Badamkhand Batbold
BU News Service
A new charter school is under construction in East Boston. Excel Academy Charter Schools is the developer behind the latest middle through high school that is currently being built.
The 70,270 square foot building is located at 413 Bremen Street. The school was originally scheduled to be completed last summer. However, this delay has not stopped the Excel Academy team from enrolling their first ninth grade class earlier this fall at a temporary location.
Eastie welcomed its first charter school, also by Excel Academy, in 2003. Today, the neighborhood is home to three charter schools. Two of the three are Excel Academy middle school only charter schools that have a combined enrollment of 452 students. The third charter school is the K-8 Edward Brooke Charter School with an enrollment 475 students.
Amanda Aguilar, 28, a nurse’s aide at East Boston Health Center, has sent in an application to enroll her three young children in a charter school.
“The classrooms aren’t as crowded and the teachers have more time to spend with each child,” Aguilar said.

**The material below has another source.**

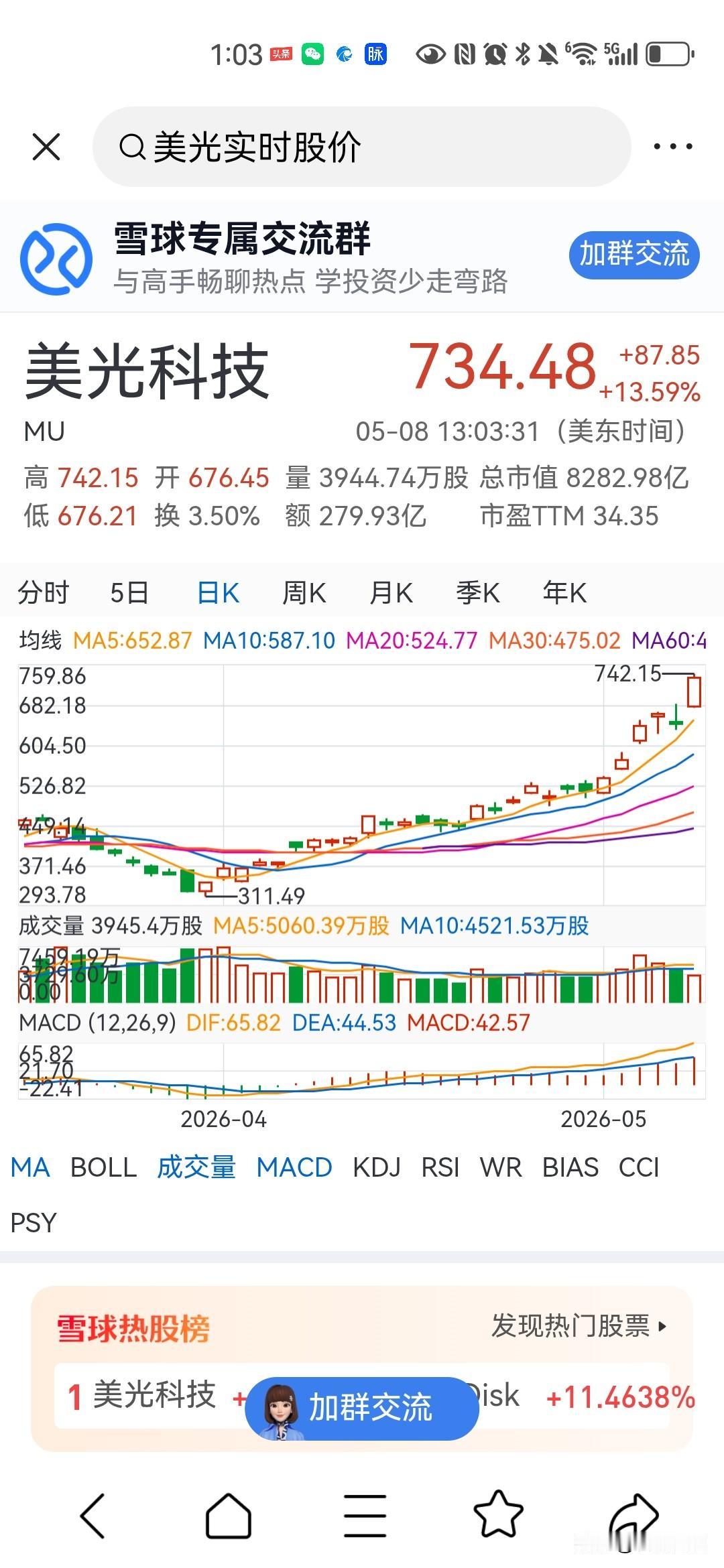Toggle the MA indicator

coord(30,1167)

Charter schools have an open lottery system for enrollment which means Aguilar must wait and hope her children are accepted. However, not all local residents support of charter schools like Excel Academy.
“I think it is appropriate for some students and not for others,” said Mary, 73, a retiree who did not wish to disclose her last name.
She would prefer her grandchildren either went to public school or private school, but absolutely not a charter. She said that she accepts charter schools “as an exception, not as a rule.”
Another Eastie resident echoing her opinion against charter schools was Rosa Montes, 53, who worked in the fast-food industry prior to becoming disabled.
“Charter schools seem to have the best teachers, the best schools, they get the best everything. Then the [public] schools don’t get anything,” Montes said. “There shouldn’t be no charter, there shouldn’t be this or that. They should be all the same. We all have the same kids, same problems, ” she said.